**Tâche courte:** Mettez sous forme de tableau Markdown les lignes des entrées, du début jusqu'à la ligne contenant « (x=445, y=326) » incluse, avec les colonnes « N° » et « Ligne ». Omettez les lignes vides et les images.

____ Données d'entrée

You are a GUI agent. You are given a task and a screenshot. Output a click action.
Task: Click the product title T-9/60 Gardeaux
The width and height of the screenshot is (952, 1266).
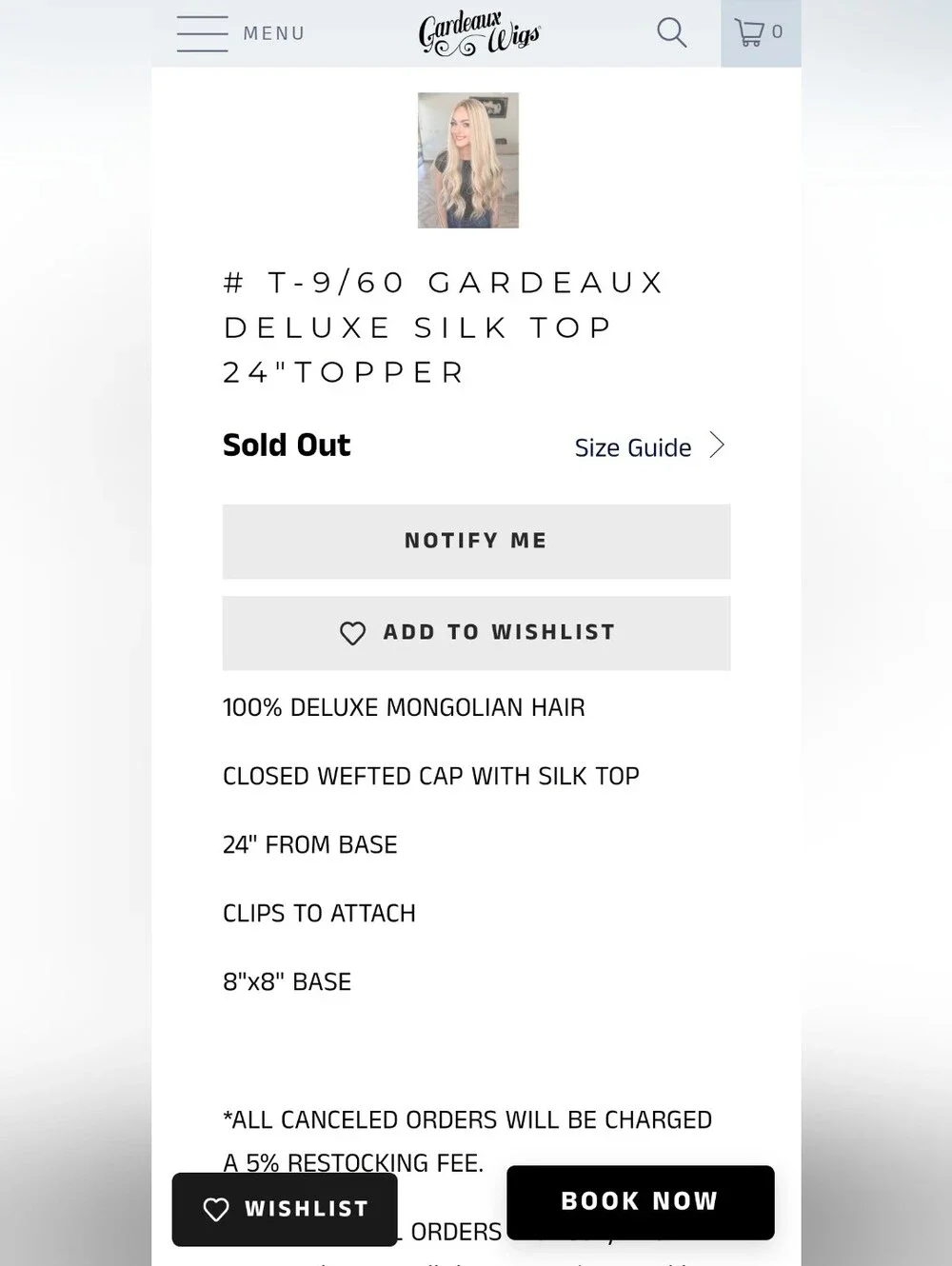(x=445, y=326)
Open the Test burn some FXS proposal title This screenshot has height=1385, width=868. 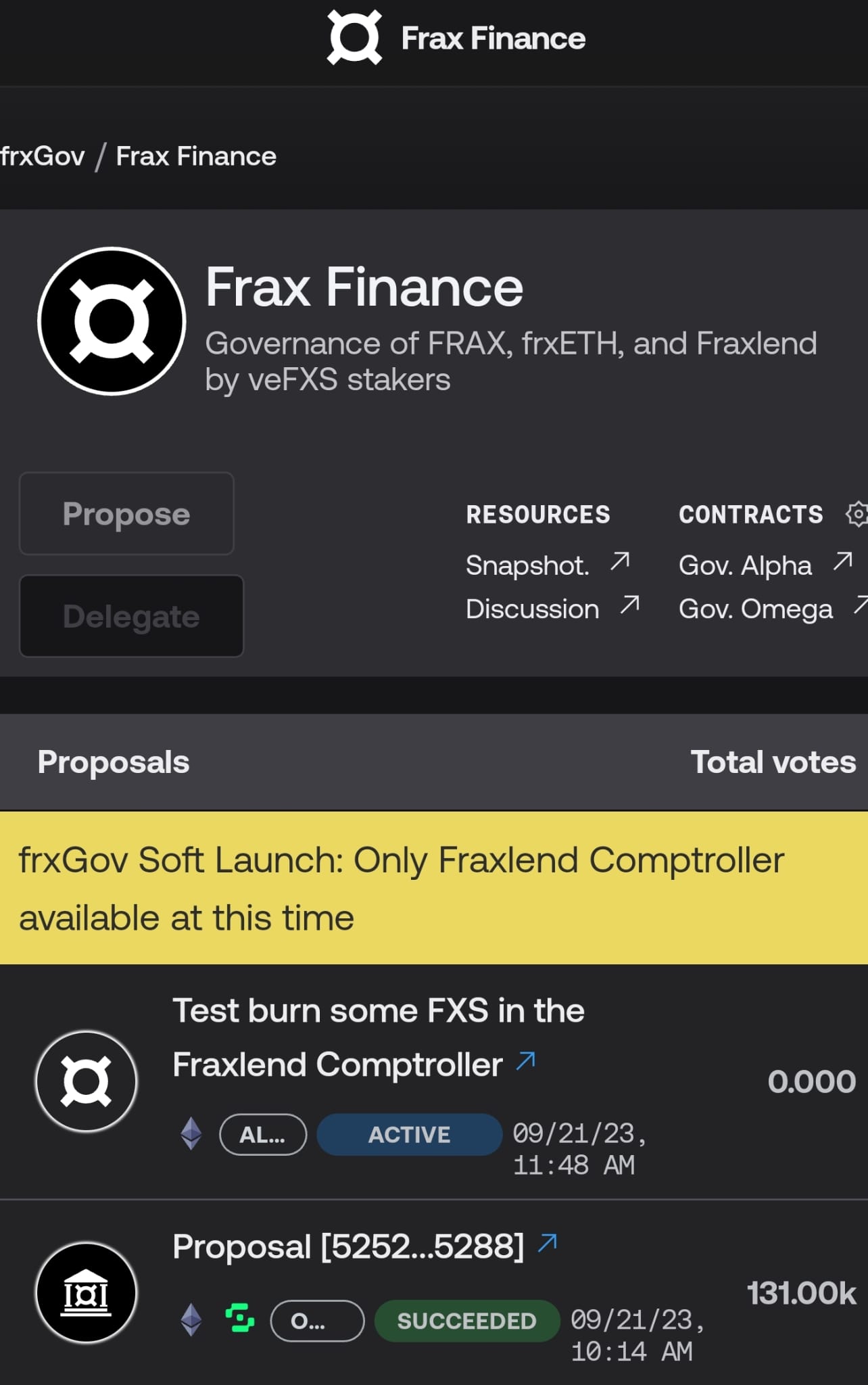click(x=379, y=1037)
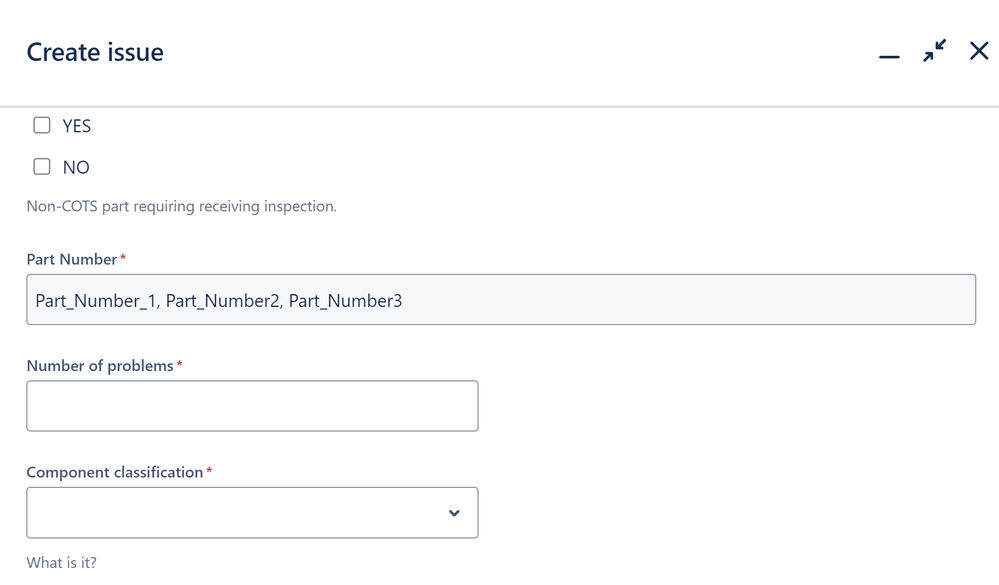999x585 pixels.
Task: Click the Number of problems input box
Action: tap(252, 406)
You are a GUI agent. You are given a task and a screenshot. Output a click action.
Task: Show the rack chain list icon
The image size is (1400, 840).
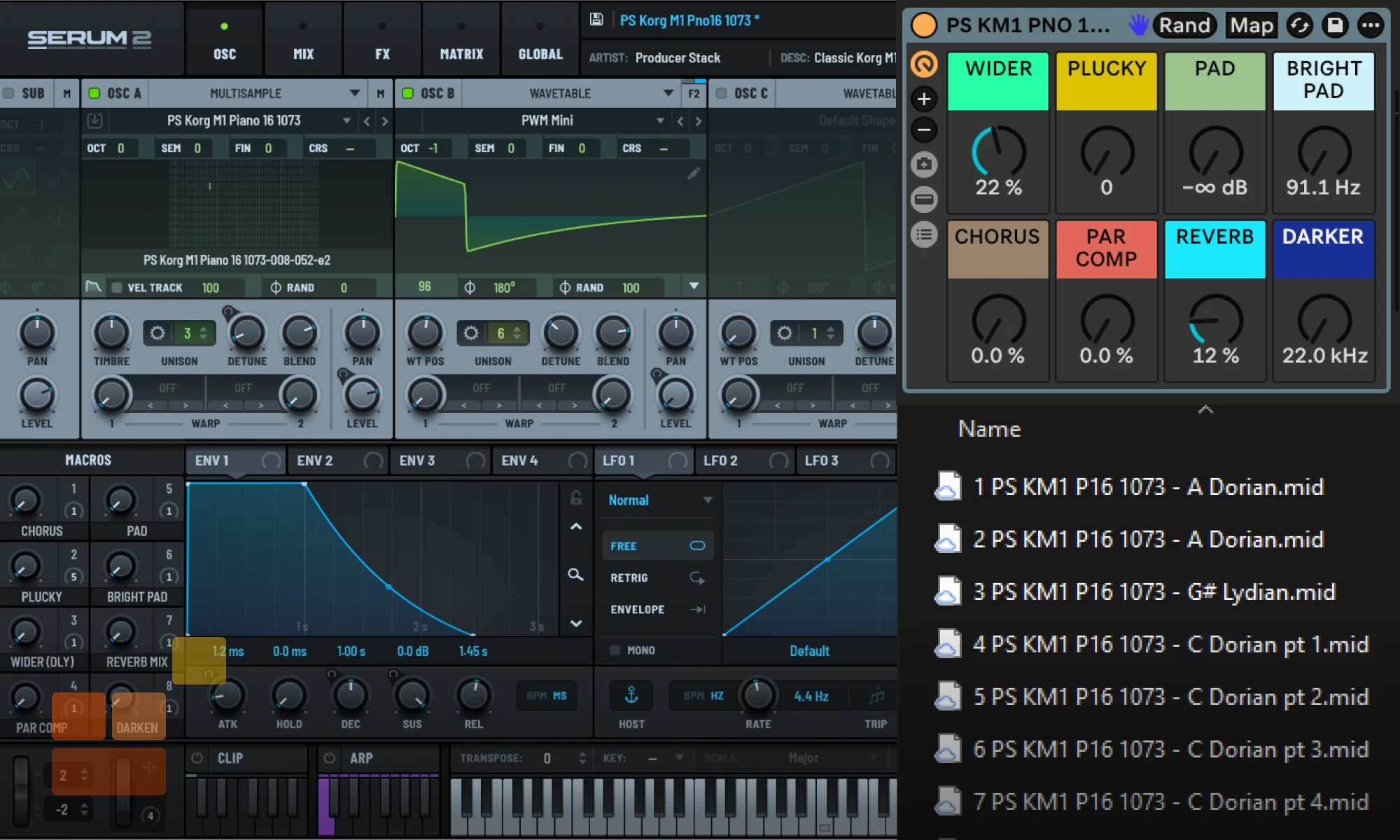[x=924, y=234]
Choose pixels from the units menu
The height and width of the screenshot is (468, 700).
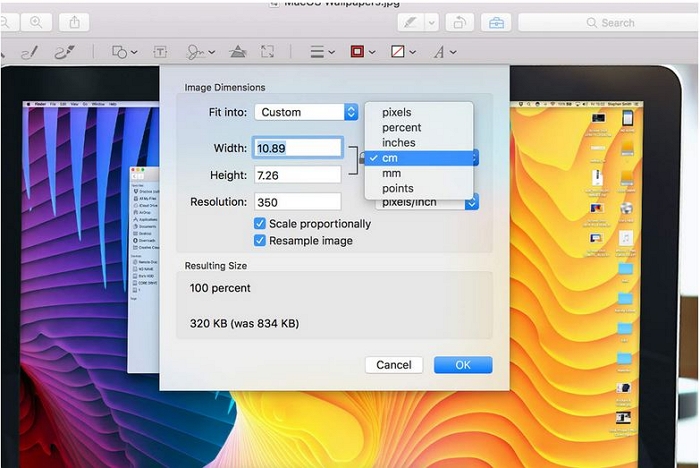click(x=397, y=113)
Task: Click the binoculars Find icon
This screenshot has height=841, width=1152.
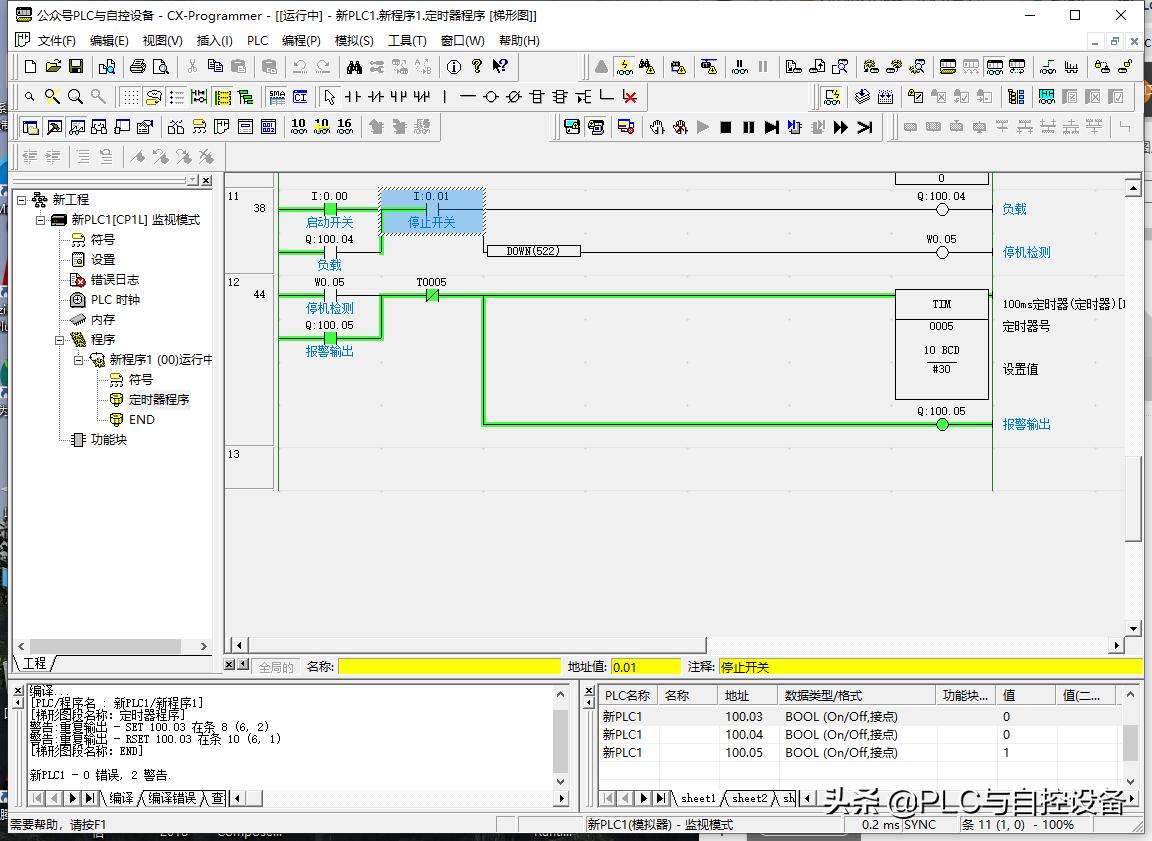Action: tap(354, 67)

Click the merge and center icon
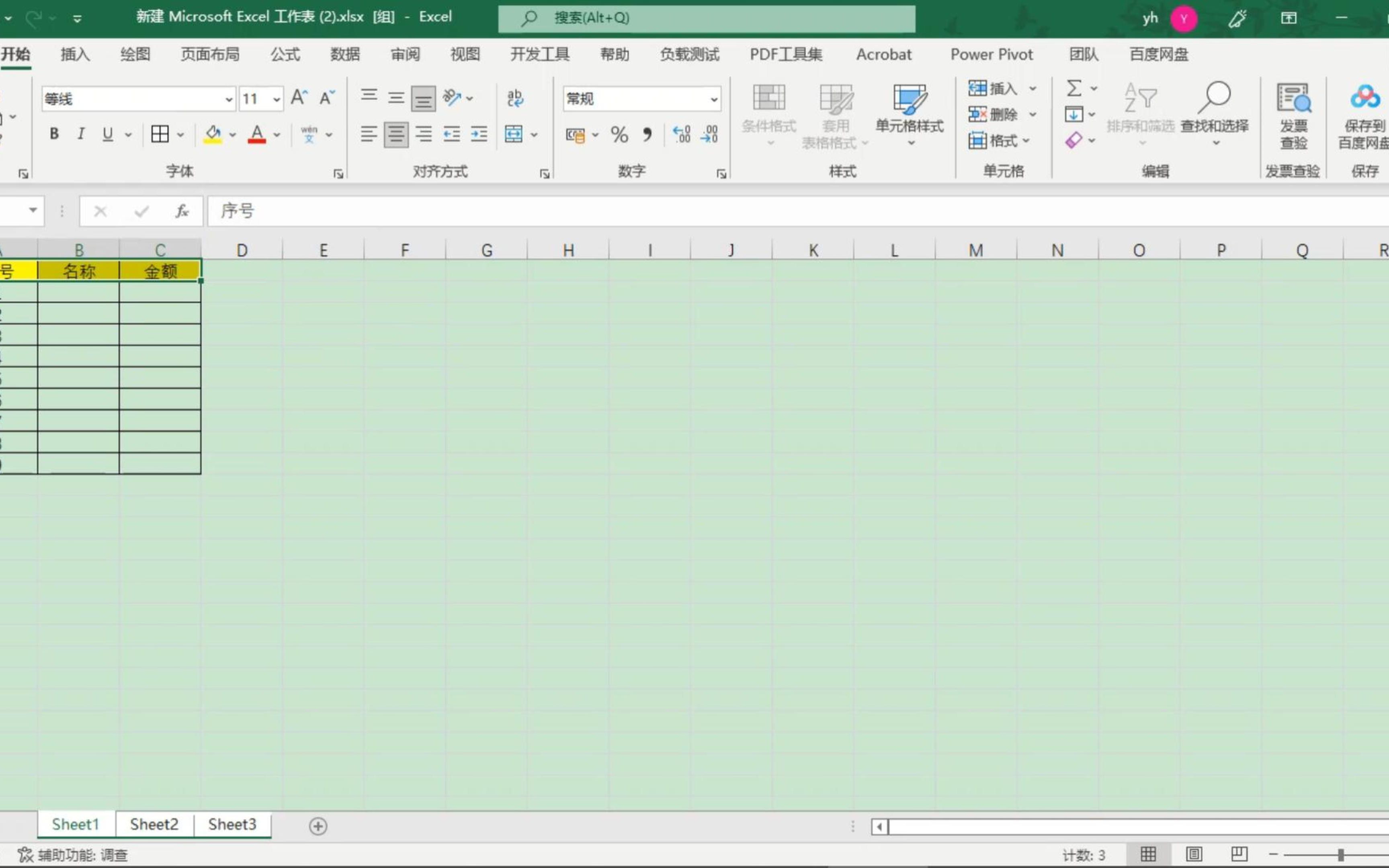coord(514,135)
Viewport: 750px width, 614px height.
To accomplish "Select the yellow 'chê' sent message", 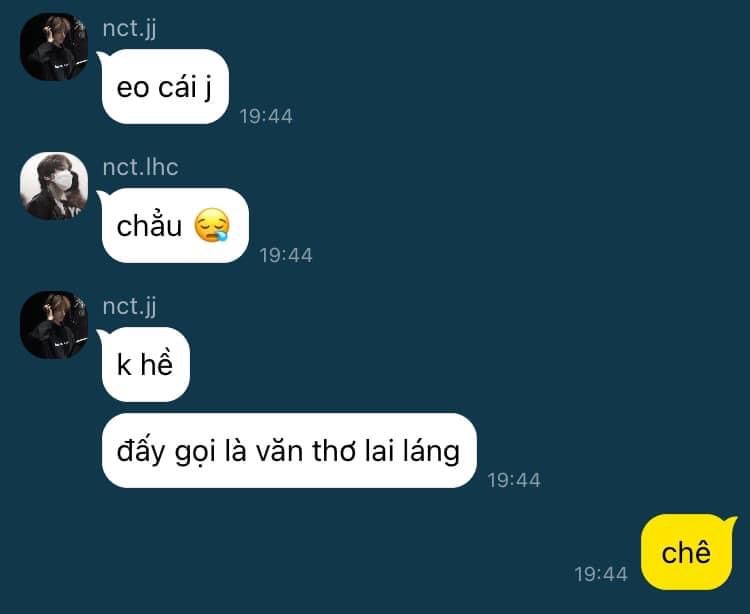I will [x=687, y=552].
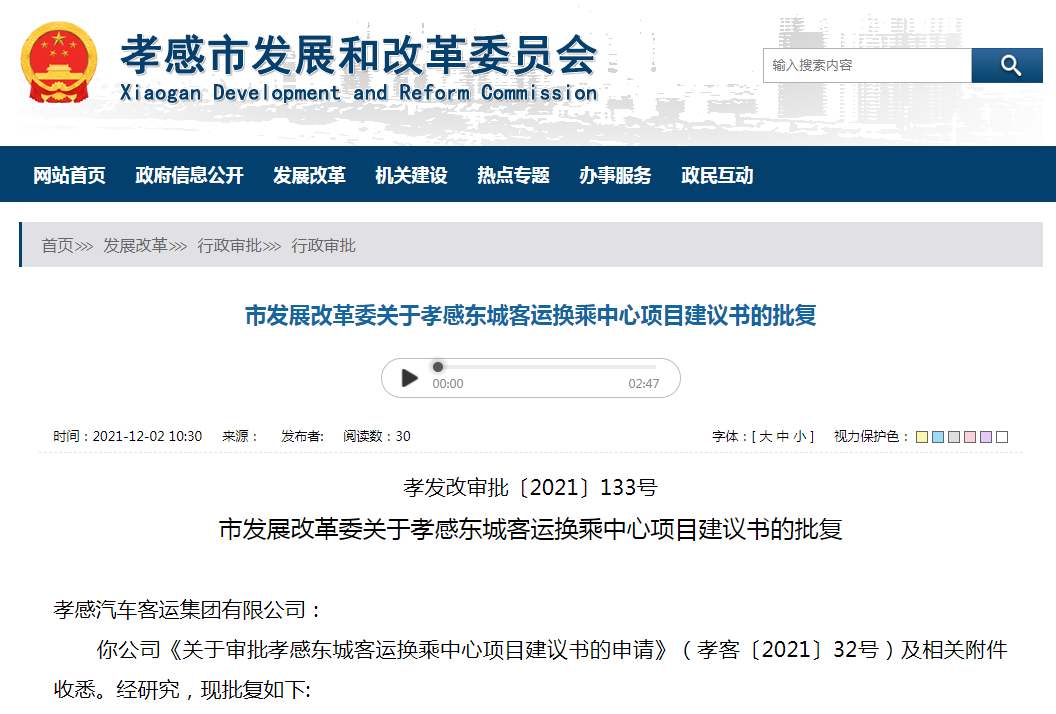Click 发展改革 breadcrumb link
This screenshot has height=714, width=1056.
(x=135, y=245)
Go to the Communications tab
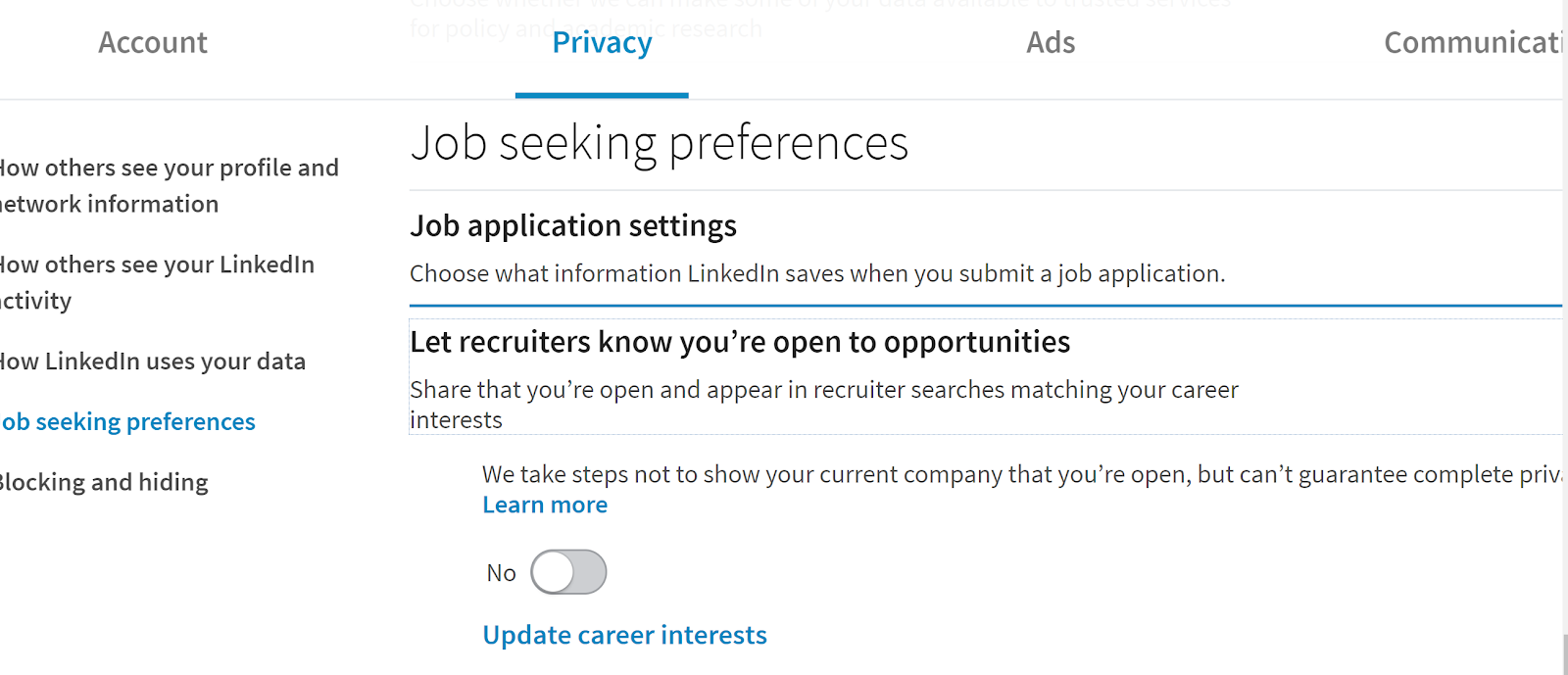1568x675 pixels. (x=1470, y=43)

________

**La réponse:**
| N° | Ligne |
|---|---|
| 1 | You are a GUI agent. You are given a task and a screenshot. Output a click action. |
| 2 | Task: Click the product title T-9/60 Gardeaux |
| 3 | The width and height of the screenshot is (952, 1266). |
| 4 | (x=445, y=326) |